Martin Andrews, CHO director general, said: 

“The CMA is proposing evolution in motor claims not revolution. It has acknowledged the important role credit hire companies play in helping customers manage their motor claim.  The CMA also recognises the GTA (an existing voluntary protocol already used by most insurers and credit hire companies (CHCs) to manage replacement vehicle motor claims) as being the most practical way forward.”

“We have already called for the GTA to be given more teeth, and look forward to working with the CMA to ensure that we can continue to look after our customers when they come to us for help following a motor accident.”

“We particularly welcome the CMA’s decision to incentivise insurers to admit liability quickly, as this has been a major cause of friction in the past, but the CMA must reinforce the need for insurers to pay the claim promptly once liability has been admitted and not retracted.”
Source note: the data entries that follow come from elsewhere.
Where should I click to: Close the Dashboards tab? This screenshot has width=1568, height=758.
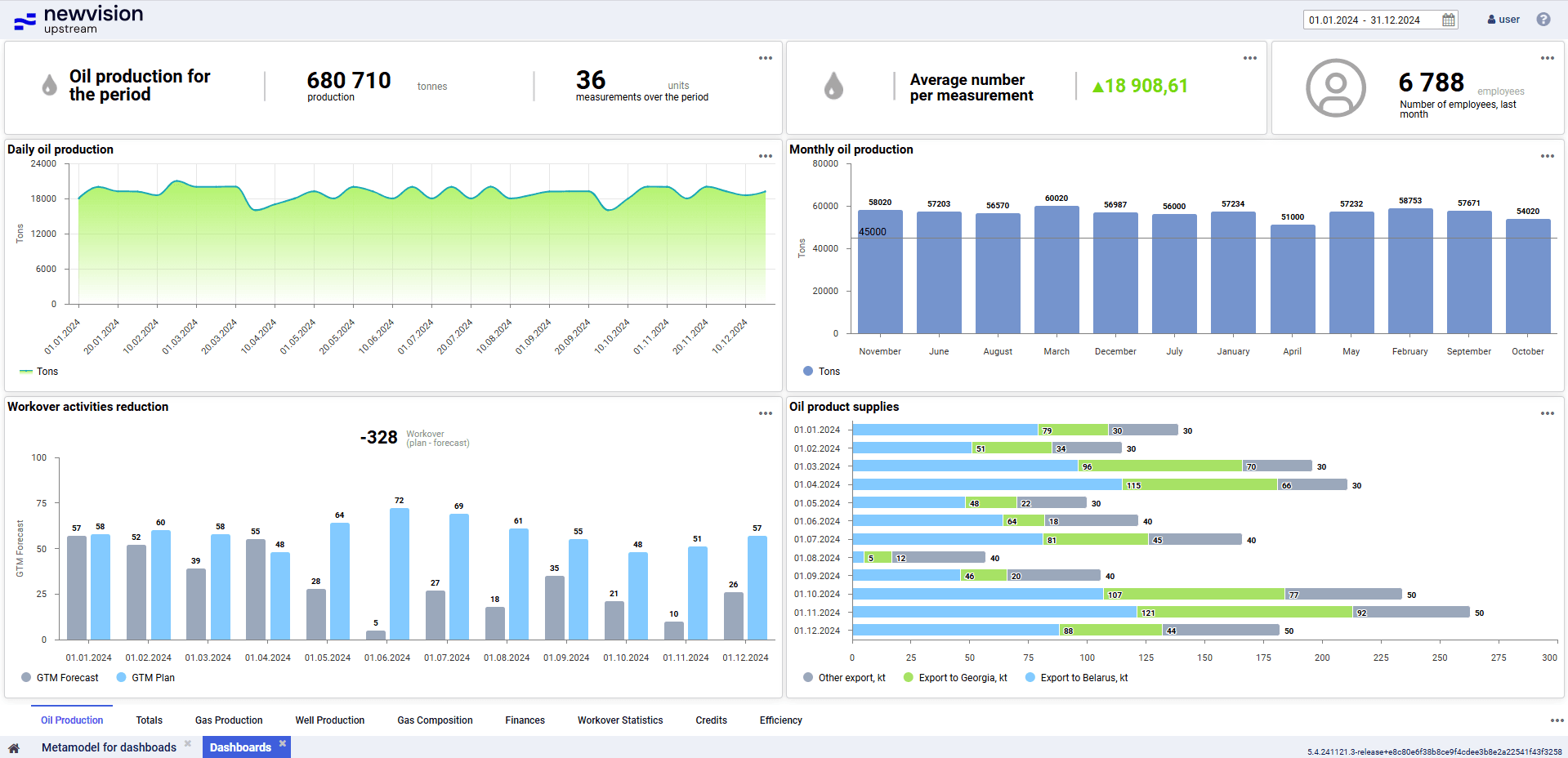283,743
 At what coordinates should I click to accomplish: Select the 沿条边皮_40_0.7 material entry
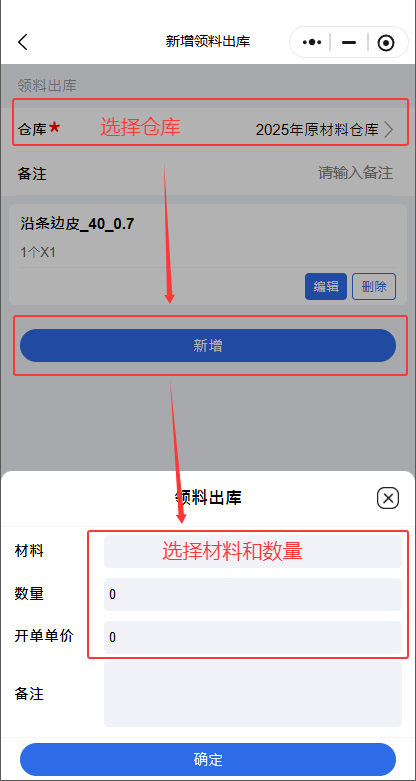[x=77, y=224]
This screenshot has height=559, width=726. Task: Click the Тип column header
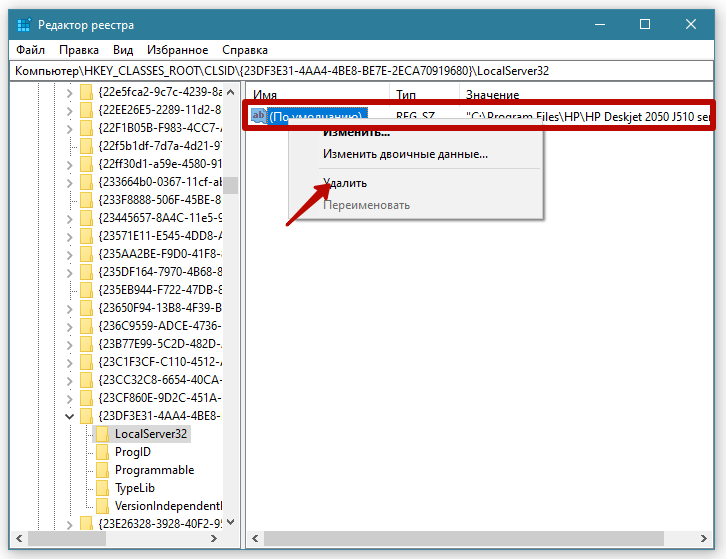pyautogui.click(x=406, y=94)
“We now need to work with the CMA and the insurance industry to agree a pricing formula that encourages competition and also preserves consumers’ rights. Price capping should reduce costs, but prices cannot be so low as to remove competition from the market completely.”

“We will also be calling on the CMA to ensure that cost savings that should arise do actually flow through to lower motor premiums, rather than improve insurers’ profits.”

“We are also pleased that some of the more draconian possible remedies, such as handing responsibility for looking after non-fault customers to the at-fault insurers, have been discarded, because this would have created significant customer detriment.”

“We will be responding to the CMA report in more detail during the next few weeks, before the final decision is published in September.”

Ends

About the CHO

The CHO is a trade body with c. 65 members that represents the interests of CHC’s. CHC’s provide temporary replacement vehicles (“TRV’s”) to non-fault parties following road traffic accidents.  Non-fault parties are legally entitled to be put back in to the position they were in before the accident and under tort law the fault party is liable to pay reasonable costs of so doing should the non-fault party need a TRV (and to pay the repair costs of the non-fault party’s vehicle). A non-fault party does not have to make a claim on their insurance policy to obtain this right.

CHCs depend on being referred details of non-fault parties, having access to a fleet of vehicles, having experience to form an opinion as to fault given the accident circumstances, having knowledge of tort and case law to contract (rental agreement) with the non-fault party and then to pursue the tort law claim against the fault insurer.  CHCs also need significant working capital as insurers can resist the payment of TRV claims, and they can take 18 months to get to court if not settled sooner. CHCs pay referral fees to receive details of the non-fault party.